** The records follows **

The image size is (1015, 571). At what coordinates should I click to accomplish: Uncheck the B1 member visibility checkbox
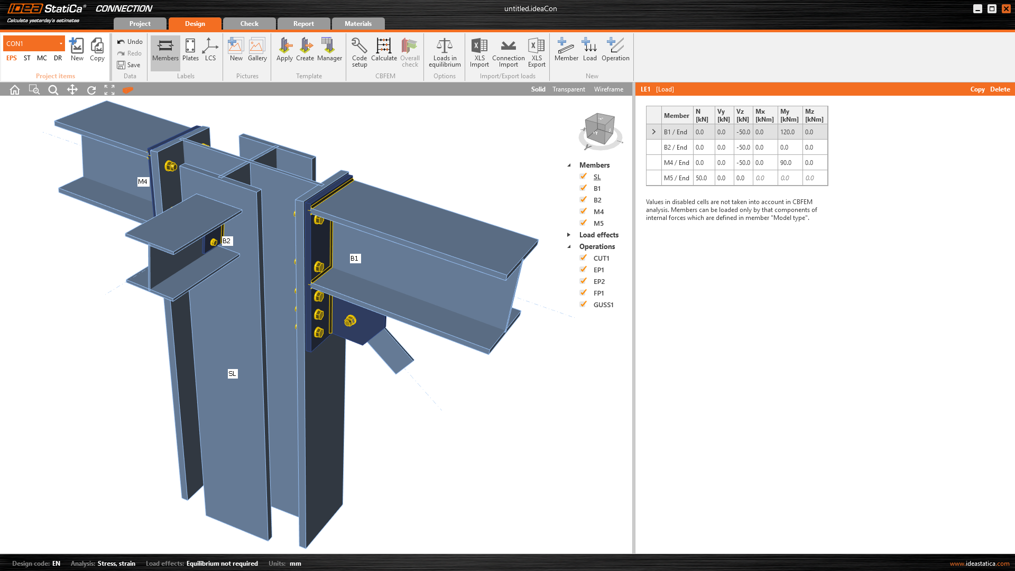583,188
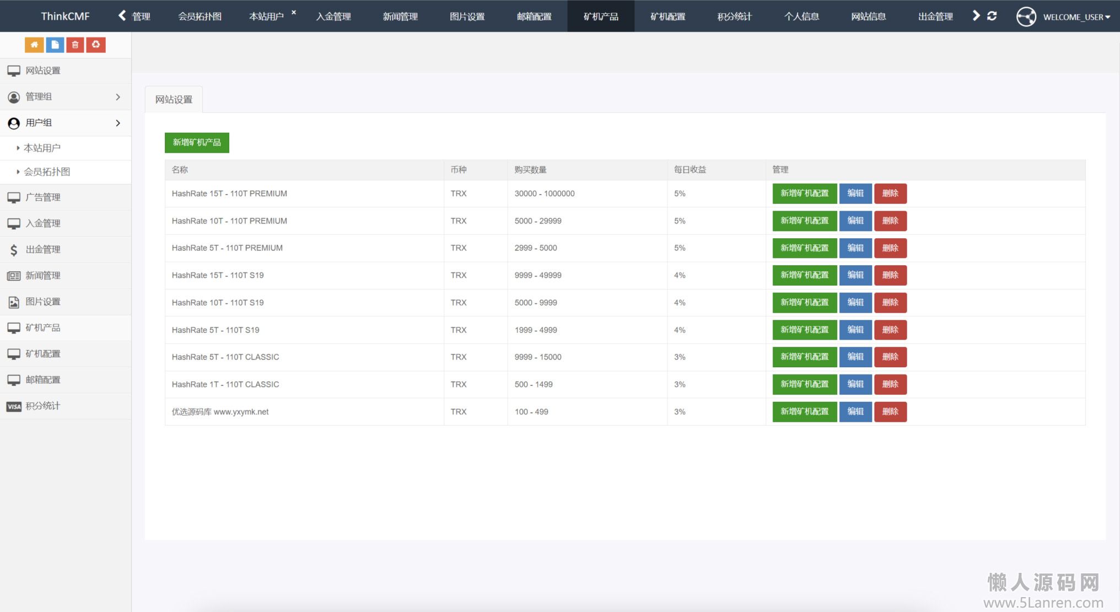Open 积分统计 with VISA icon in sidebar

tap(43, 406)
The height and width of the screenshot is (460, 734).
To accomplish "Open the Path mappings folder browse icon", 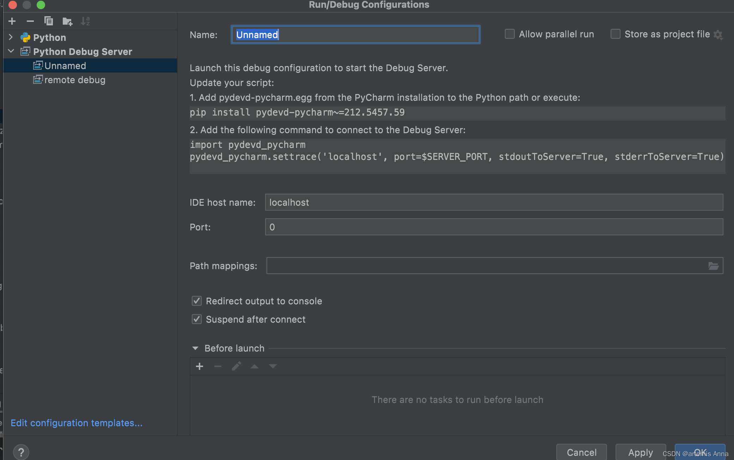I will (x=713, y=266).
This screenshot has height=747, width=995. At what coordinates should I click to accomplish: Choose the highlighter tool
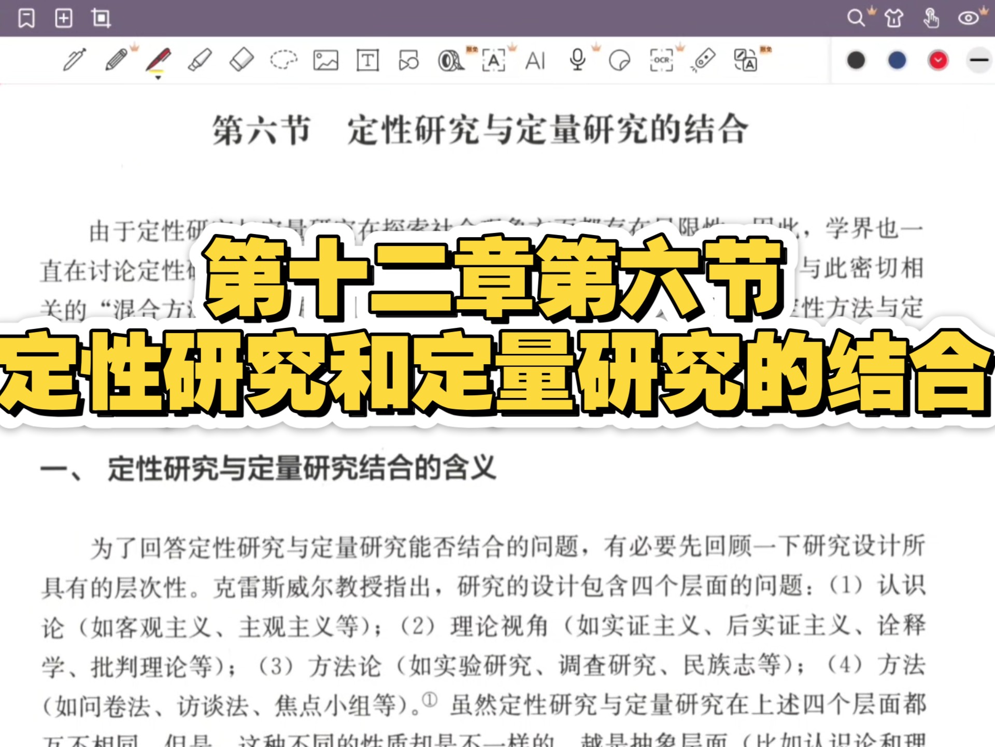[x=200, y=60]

** End of The records **
** The records follows **

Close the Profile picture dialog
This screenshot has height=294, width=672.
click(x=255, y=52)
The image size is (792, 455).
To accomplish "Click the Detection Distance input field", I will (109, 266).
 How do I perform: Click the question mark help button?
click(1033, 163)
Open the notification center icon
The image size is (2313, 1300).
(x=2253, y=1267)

** End of The records **
** The records follows **

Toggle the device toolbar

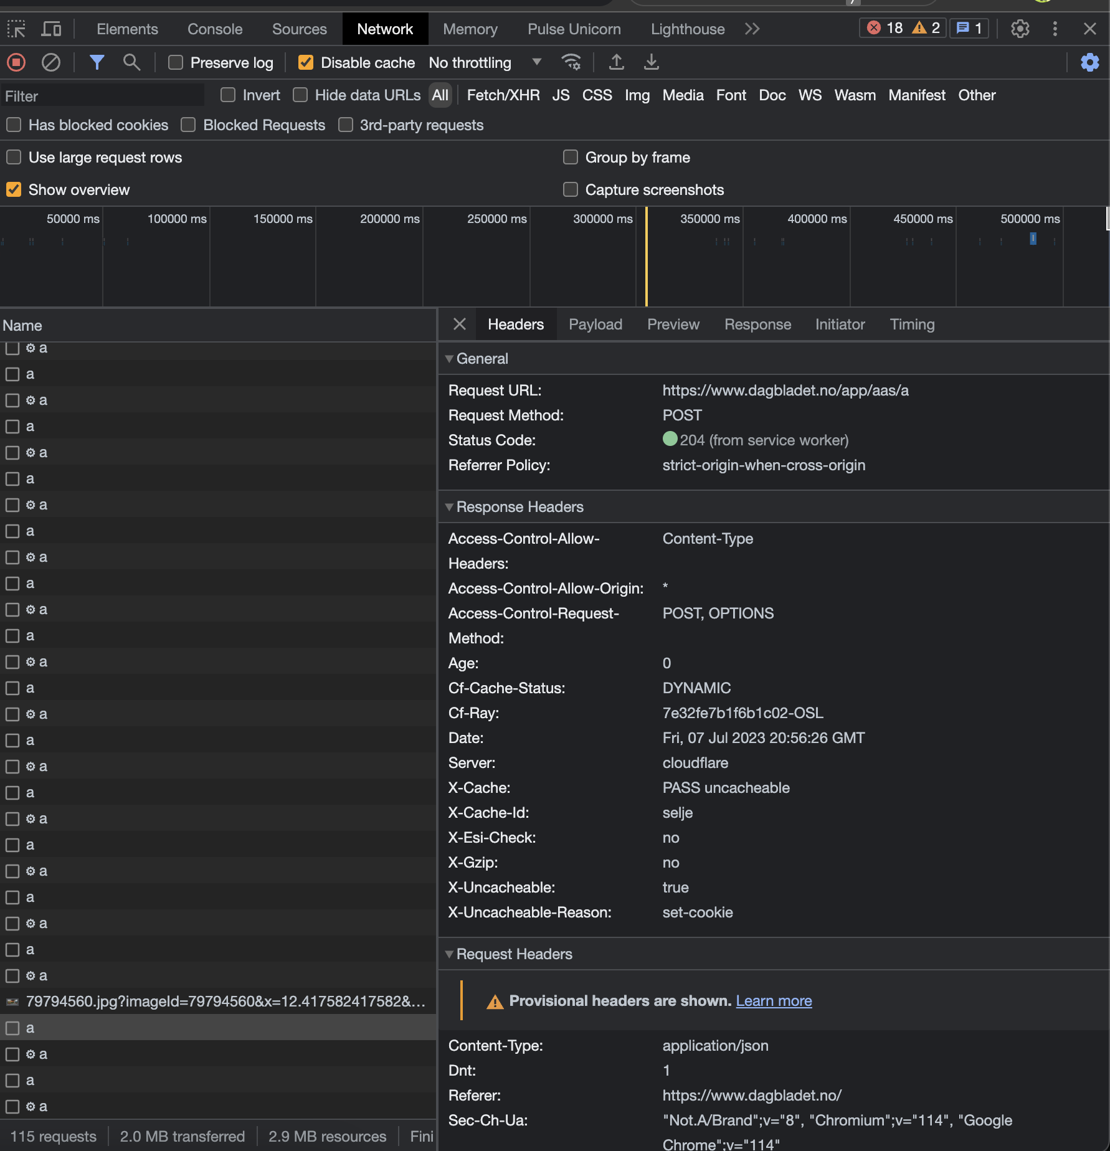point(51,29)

** End of The records **

** Aim of the exercise **
With the pictures omitted, print the lines above exactly, beginning at the line with "The image size is (1015, 571)." and going on through the line with "The height and".

** Solution **
The image size is (1015, 571). At what coordinates should I click to accomplish: Uncheck the B1 member visibility checkbox
583,188
Open 积分统计 with VISA icon in sidebar

tap(43, 406)
The height and width of the screenshot is (460, 734).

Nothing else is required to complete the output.